According to Pandohie, this year’s edition of the festival is expected to host more than 100 vendors and will include activities designed for children to transform the occasion into a family affair.
“It’s a pay-as-you-go event, and so typically you pay a nominal fee for entrance. There’s a stage show, so lots of families, and lots of friends and groups of people come to hang out. There’s also a kiddies village, and it’s just everything needed for families on a Saturday evening. This is interspersed in that Meet Street experience and the coffee festival,” she said.
The JFDF is a multi-day event in Kingston celebrating Jamaica’s culinary scene, bringing together top chefs, mixologists, local artisans, and food enthusiasts for themed parties, tasting experiences, and cultural immersion featuring traditional dishes, drinks, music, and lively atmospheres.
Jamaica Food and Drink Festival Director Nicole Pandohie (left) and Alicia Bouges enjoy the festivities at the launch of National Blue Mountain Coffee Day, which was hosted at the Jamaica Observer last Friday. (Photos: Naphtali Junior)
Similarly, the Blue Mountain Coffee Festival is designed to promote the crop’s economic value and offer a taste of Jamaica’s heritage by featuring coffee purveyors, food, artisan crafts, barristers, entertainment and culinary experiences.
Speaking at the launch event on Friday, Minister of Tourism Edmund Bartlett said the collaboration between entities was a strategy to boost interaction both locally and internationally with Jamaican produce.

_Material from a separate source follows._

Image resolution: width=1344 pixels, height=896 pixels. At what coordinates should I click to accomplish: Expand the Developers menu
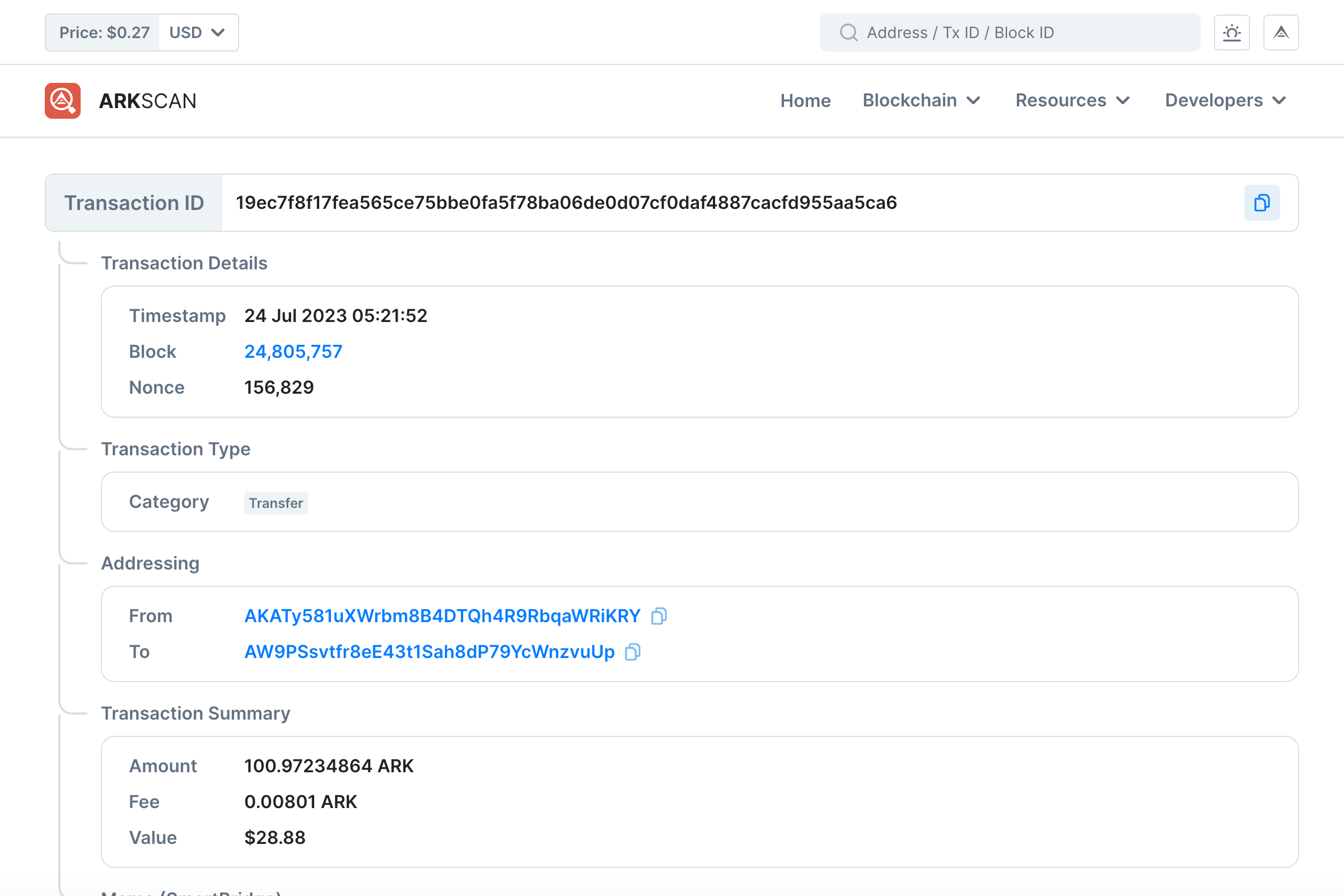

“We believe that to really make tourism the transformational agent that it is — that agent of economic growth, job creation, wealth creation, and prosperity — we have to bring the people of Jamaica into the mainstream. Tourism is the most consumer-driven activity on planet Earth. Now, while we focus on the production, we must own the consumption, and if we own that, the wealth of tourism will stay,” said Bartlett.
He explained that the JFDF will feature several attractions and will give exposure to the dynamic nature of coffee and all the different ways it is used in Jamaican culture.
“The festival is going to be a celebration of the creativity of all people in various derivatives of culture. We’re going to be celebrating barristers, mixologists, the various farmers as well, who actually are those who go and produce the coffee bean and those who do the manufacturing of the powder. Then there’s coffee fashions, the entertainers who are all involved in one element or another.
“There are the nutraceutical drivers as well, who are making coffee essence, perfume and coffee deodorant. So what we are showing in this festival is the wide and elongated value chain of coffee and to invite all people to invest in it, because you can have great wealth from a single crop,” declared Bartlett.